Adjusting the database connection

In essence, the Configuration principle of the 12 Factor-Application Pattern states that an application's configuration and an application's code should be completely independent of each other. Our hipstr application currently violates this principle in a key area: the database connection. This, however, is easily resolved.

Creating the profiles.clj file

For our development server, we will create profiles.clj and have the lein-env plugin generate the .lein-env file. Currently, our hipstr.models.connection/db-spec expects 5 settings: :classname, :subprotocol, :subname, :user, and :password.

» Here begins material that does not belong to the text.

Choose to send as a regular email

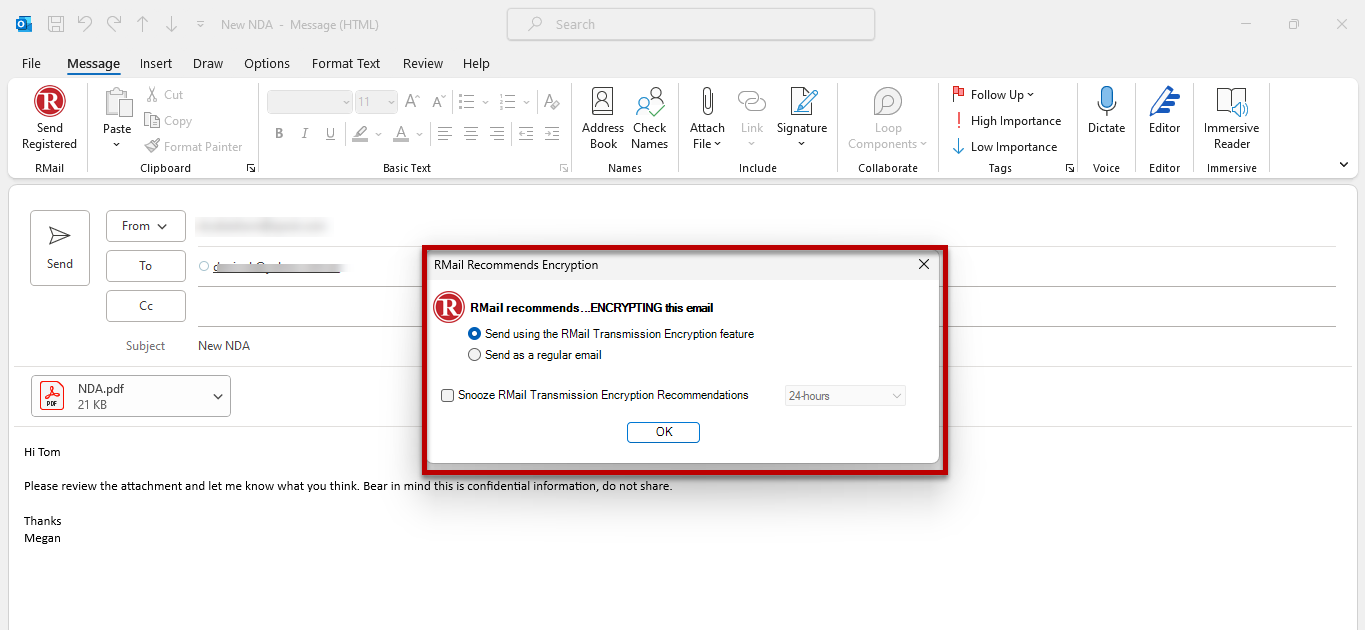click(x=474, y=354)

Theoretically, we could transfer the entire db-spec map into the profiles.clj file, such as shown below:

{:dev {:env {:db-spec {:classname   "org.postgresql.Driver"
                       :subprotocol "postgresql"
                       :subname     "//localhost/postgres"
                       :user        "hipstr"
                       :password    "p455w0rd})

We could then modify hipstr.models.connection/db-spec to just the following:

(ns hipstr.models.connection 
  (:require [environ.core :refer [env]]))
(def db-spec (env :db-spec))

However, this would prove to be our fall from grace during deployment outside the development server, because environ does not support embedded configuration maps for environment variables or Java system properties. As such, we need to flatten our settings. So do the following steps:

  1. Create a new profiles.clj file alongside our project.clj file in the hipstr project folder.
  2. Add the following map:
    {:dev {:env {:dev? true
           :db-classname  "org.postgresql.Driver"
           :db-subprotocol "postgresql"
           :db-subname     "//localhost/postgres"
           :db-user             "hipstr"
           :db-password     "p455w0rd"}}}

The next time you run lein ring server, the .lein-env file will be generated and the above profiles.clj map will be included, thus allowing environ to find the settings when called upon.

Modifying the hipstr.models.connection namespace

Next, we need to modify our hipstr.models.connection namespace to make use of the environ library:

  1. Adjust the hipstr.models.connection namespace to include environ:
    (ns hipstr.models.connection
      (:require [environ.core :refer [env]]))
  2. Next, simply replace each hardcoded database configuration value with the environ equivalent:
    (def db-spec {:classname    (env :db-classname)
                  :subprotocol  (env :db-subprotocol)
                  :subname      (env :db-subname)
                  :user         (env :db-user)
                  :password     (env :db-password)})

That's all we have to do! Our database connection can now read configuration from anywhere environ resolves the key!

Before we restart our development server however, let's adjust the migratus-config in the hipstr.handler namespace. In the hipstr.handler namespace, perform the following steps:

  1. Add a reference to our hipstr.models.connection/db-spec in the :require:
    (ns hipstr.handler
      (:require [compojure.core :refer [defroutes]]
                    [hipstr.models.connection :refer [db-spec]]
                ...)
  2. Remove the hardcoded :db map in our migratus-config, and instead use the referred db-spec:
    (def migratus-config
      {:store :database
       :migration-dir "migrations"
       :migration-table-name "_migrations"
       :db db-spec})

That's it! All of our database references are now using an external configuration. Restart your development server and create a new user, and you'll find that everything behaves the same way.